Freeholders, managing agents and residents’ management companies often ask if there is a time limit on recovering service charge arrears… make way for “the 18-month rule”!
Brady Solicitors’ Jack Turner explains this all-important 18-month rule, and what you need to do to ensure you and your clients do not fall foul of it.
What is the 18-month rule for service charges?
We must look to legislation for this definition, specifically s.20B (1) LTA 1985, where it provides that a service charge demand must be issued within 18 months of the costs making up the service charge being incurred.
If you fail to demand payment within 18 months, then you cannot recover those costs incurred.
However…
Under s.20(B) of the same Act, if you have notified the leaseholder in writing within 18 months that those costs (an estimate will suffice) have been incurred and that the leaseholder would be required to contribute towards said costs, the 18-month rule does not apply, and you can recover those costs in full (subject to the usual statutory limitation provisions).

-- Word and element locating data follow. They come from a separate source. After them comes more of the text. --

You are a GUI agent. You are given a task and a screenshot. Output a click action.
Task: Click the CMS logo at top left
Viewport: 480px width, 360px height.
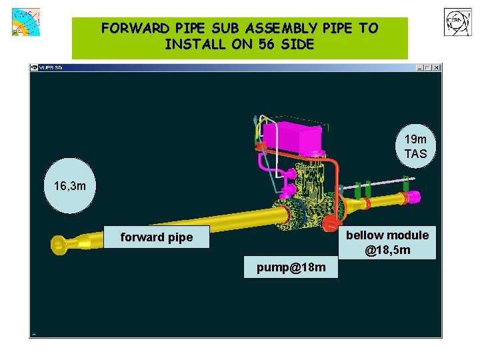tap(25, 22)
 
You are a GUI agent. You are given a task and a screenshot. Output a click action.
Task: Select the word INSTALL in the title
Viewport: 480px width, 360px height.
tap(192, 45)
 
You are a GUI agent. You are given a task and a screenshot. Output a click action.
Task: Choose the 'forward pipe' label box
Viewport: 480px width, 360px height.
tap(157, 237)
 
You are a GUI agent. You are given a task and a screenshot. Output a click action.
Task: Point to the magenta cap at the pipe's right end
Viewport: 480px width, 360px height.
tap(413, 197)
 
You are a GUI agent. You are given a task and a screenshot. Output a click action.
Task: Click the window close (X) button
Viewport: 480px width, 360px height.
tap(437, 67)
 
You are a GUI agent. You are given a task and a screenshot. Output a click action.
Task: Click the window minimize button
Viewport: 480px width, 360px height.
tap(421, 67)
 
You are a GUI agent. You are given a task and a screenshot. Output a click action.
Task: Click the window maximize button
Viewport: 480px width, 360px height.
tap(429, 67)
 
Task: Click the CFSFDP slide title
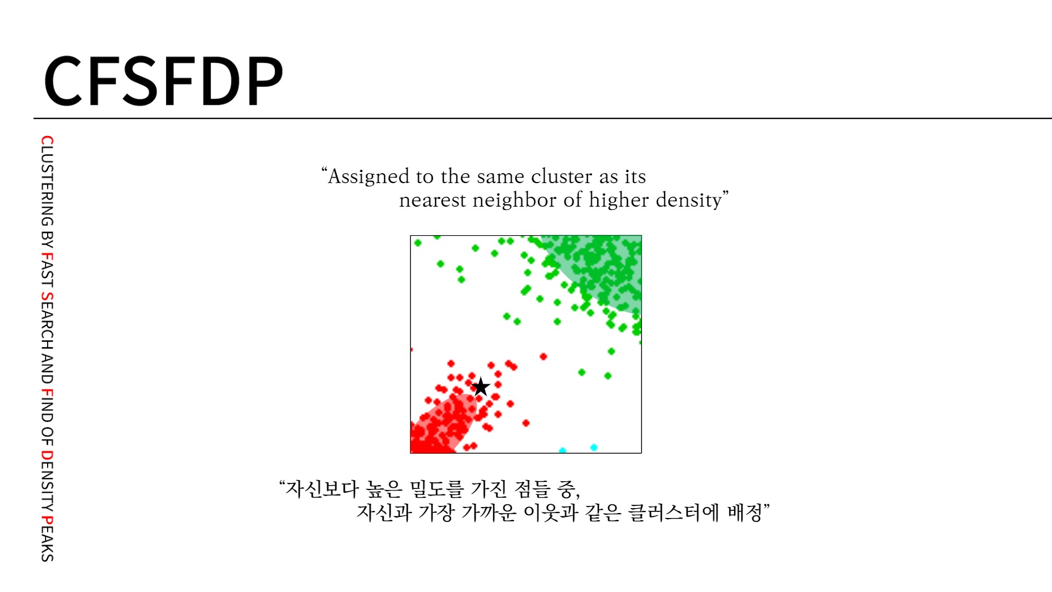coord(163,81)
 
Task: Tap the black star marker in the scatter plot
coord(481,387)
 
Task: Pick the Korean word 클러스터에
coord(673,513)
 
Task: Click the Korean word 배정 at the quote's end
coord(745,513)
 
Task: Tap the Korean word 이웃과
coord(551,513)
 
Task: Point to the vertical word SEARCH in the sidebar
coord(48,321)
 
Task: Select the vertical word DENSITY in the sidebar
coord(48,481)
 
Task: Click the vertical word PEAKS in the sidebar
coord(48,539)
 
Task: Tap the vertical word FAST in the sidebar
coord(48,270)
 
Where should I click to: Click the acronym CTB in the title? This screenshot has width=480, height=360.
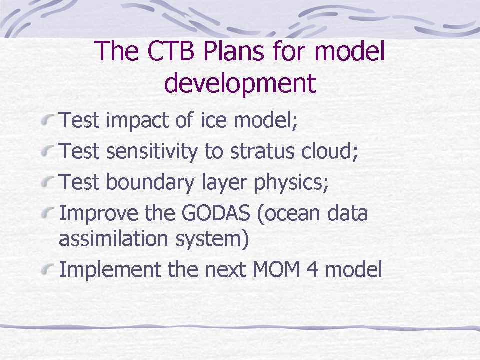pos(171,51)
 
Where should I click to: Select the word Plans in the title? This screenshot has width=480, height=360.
pos(234,51)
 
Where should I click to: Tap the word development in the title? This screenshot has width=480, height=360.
pos(240,83)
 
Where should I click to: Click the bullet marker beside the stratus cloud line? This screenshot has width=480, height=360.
pos(48,151)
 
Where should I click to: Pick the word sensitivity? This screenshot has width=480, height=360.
pos(152,151)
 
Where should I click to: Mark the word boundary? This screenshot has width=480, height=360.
pos(150,182)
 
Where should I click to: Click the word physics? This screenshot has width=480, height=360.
pos(292,183)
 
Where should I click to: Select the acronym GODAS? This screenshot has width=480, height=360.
pos(216,213)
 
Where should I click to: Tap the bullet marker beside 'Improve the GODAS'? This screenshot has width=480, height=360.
pos(48,214)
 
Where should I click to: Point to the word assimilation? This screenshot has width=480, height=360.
pos(114,238)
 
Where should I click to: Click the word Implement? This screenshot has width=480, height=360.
pos(110,270)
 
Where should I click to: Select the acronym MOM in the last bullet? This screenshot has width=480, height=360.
pos(276,270)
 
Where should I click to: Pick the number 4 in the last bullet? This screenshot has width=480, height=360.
pos(312,270)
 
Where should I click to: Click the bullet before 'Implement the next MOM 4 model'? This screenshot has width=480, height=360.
pos(48,270)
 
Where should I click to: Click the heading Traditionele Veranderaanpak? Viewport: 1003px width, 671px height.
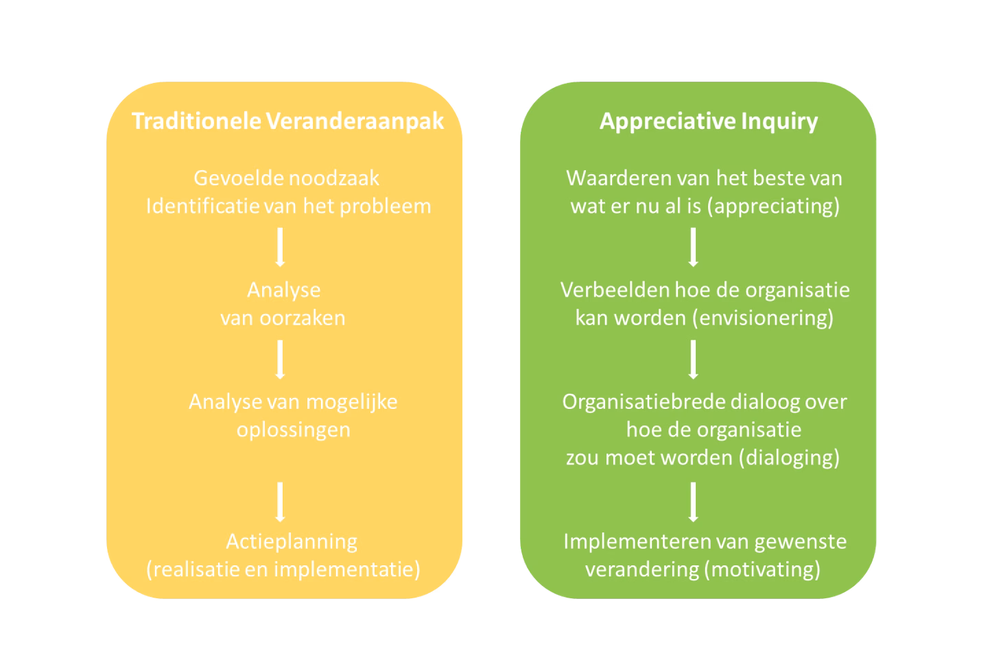(287, 121)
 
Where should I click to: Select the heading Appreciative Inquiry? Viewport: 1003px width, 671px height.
(709, 121)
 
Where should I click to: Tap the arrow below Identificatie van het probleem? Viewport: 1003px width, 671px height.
(280, 247)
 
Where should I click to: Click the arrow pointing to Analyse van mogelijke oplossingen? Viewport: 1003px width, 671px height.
(280, 360)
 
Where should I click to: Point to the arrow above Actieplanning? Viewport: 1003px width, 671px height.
(280, 502)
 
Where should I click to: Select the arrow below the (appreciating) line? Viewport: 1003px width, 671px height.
(694, 247)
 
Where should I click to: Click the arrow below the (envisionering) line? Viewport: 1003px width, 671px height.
(694, 360)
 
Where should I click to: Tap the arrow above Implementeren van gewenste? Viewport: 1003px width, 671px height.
(694, 502)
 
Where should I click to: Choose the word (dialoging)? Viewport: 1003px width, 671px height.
(788, 458)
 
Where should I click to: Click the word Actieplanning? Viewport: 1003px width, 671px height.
(292, 542)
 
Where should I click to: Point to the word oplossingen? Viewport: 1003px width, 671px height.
(294, 430)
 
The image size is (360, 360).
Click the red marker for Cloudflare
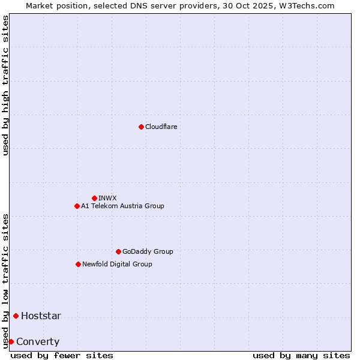141,127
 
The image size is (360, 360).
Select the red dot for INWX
94,198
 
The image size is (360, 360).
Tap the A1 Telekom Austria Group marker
77,206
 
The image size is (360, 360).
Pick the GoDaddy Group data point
118,251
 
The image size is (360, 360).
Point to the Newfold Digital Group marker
78,264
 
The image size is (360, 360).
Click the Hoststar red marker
16,316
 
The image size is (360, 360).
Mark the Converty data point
11,341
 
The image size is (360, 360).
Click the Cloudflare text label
161,127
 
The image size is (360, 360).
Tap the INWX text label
107,198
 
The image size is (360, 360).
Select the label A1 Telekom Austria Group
122,206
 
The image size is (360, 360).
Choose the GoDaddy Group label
148,251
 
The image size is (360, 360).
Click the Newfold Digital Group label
117,264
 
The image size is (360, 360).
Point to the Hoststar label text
41,316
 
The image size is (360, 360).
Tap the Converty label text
38,342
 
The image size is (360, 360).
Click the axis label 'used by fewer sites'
62,355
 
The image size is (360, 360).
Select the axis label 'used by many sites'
301,355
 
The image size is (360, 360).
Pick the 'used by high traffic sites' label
5,85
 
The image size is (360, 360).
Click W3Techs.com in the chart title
310,5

At what point have you incurred the costs?
Costs are incurred on the date you are invoiced for those costs or when you make payment of those costs, whichever happens first. (In the case of OP Property Management v Thomas Burr [2013] EWCA Civ 479 the Court of Appeal held that cost becomes incurred on the presentation of an invoice or when it is paid.)
So, what should you do?
In order to avoid falling foul of the 18-month rule, freeholders, RMCs and their managing agents should firstly try to demand costs from the leaseholders within the 18-month period from when they were incurred/paid.
If that is not possible, ensure that you notify the leaseholders (in writing) within the 18-month period that those costs have been incurred and that they will be required to contribute. Not only does this make good legal sense, maintaining open communications with leaseholders is good practice and can play a key part in securing prompt payment when you do issue the service charge demand.